Because Joel’s job will change and they are moving to Germany for 3 years, the close of their 7th year feels like the ending of an era for them. I suppose it became more pronounced when we met Kim at my parents last week to visit shortly and take their dog back to Colorado where he will spend the next 3 years with my canine loving sister. On facebook Joel reflected on the struggles and milestones of their first 7 years that Fritzi had been a part of.

As for me, there was no closure event to mark our 7th year of marriage. I was perceptive enough to note when our children were born, which seems to be the gauge of my 20s. Our 7th year began with Chris being 6 months old and ended with the birth of Melody just 2 weeks later. I don’t recall anything much about our marriage, just that Jay worked an incredible number of hours, and I changed and washed an incredible number of diapers. The only specific thing that stands out that year revolved around a tragedy that our friends experienced; perhaps that’s because it was much larger than Jay, me, or us.

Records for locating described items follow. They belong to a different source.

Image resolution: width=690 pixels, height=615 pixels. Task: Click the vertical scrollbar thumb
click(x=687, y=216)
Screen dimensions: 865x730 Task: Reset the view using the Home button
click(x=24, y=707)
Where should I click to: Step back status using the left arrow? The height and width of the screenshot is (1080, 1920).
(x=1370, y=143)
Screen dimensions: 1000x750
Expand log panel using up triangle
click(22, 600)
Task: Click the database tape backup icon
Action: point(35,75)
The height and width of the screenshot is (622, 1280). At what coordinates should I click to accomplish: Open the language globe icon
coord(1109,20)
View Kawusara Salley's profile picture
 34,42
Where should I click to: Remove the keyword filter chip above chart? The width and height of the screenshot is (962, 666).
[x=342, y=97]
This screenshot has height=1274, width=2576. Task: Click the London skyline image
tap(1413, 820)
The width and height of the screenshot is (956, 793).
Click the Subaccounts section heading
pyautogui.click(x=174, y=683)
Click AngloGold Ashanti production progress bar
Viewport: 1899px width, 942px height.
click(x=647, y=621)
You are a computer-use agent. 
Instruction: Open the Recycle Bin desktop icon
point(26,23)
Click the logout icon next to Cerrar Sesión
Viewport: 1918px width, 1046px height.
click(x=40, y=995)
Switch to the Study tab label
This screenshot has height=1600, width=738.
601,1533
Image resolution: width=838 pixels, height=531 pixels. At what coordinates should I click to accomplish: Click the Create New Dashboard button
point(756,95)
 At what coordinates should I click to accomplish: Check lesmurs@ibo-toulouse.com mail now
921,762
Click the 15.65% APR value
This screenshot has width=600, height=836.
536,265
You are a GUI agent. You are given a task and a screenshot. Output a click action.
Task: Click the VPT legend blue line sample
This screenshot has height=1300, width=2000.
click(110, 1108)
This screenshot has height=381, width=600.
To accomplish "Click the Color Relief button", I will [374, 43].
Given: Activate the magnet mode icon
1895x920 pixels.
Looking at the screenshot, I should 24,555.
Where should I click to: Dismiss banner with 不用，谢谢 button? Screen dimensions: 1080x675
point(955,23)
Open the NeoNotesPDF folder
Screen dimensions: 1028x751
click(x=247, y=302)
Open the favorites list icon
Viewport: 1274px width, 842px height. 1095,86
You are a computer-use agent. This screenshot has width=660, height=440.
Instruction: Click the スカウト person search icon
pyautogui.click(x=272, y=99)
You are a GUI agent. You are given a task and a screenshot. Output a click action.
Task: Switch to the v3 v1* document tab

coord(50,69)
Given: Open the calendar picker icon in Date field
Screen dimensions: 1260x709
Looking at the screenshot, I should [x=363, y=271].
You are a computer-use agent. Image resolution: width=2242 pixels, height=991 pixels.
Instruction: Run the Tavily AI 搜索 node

It makes total sense that the 7th year would be a challenge. At 7 years people have lived together long enough to learn most of their mate’s foibles. Work has become just that, work. Then there are diapers, enough disposables to reach the moon and back at least 23 times. Fading are the idyllic visions of adult life. Young love is moving back stage as old love is moving toward the center, as it must.

Earlier this year, because of the twists of Mel’s world, Mom and I were discussing married love. Mom said, “Mel is just thinking of young love. Old love is different.” Old love is birthed through struggles and trials and the dailyness of life that each couple decides to take on together. They are often things not chosen or planned. They are things that are.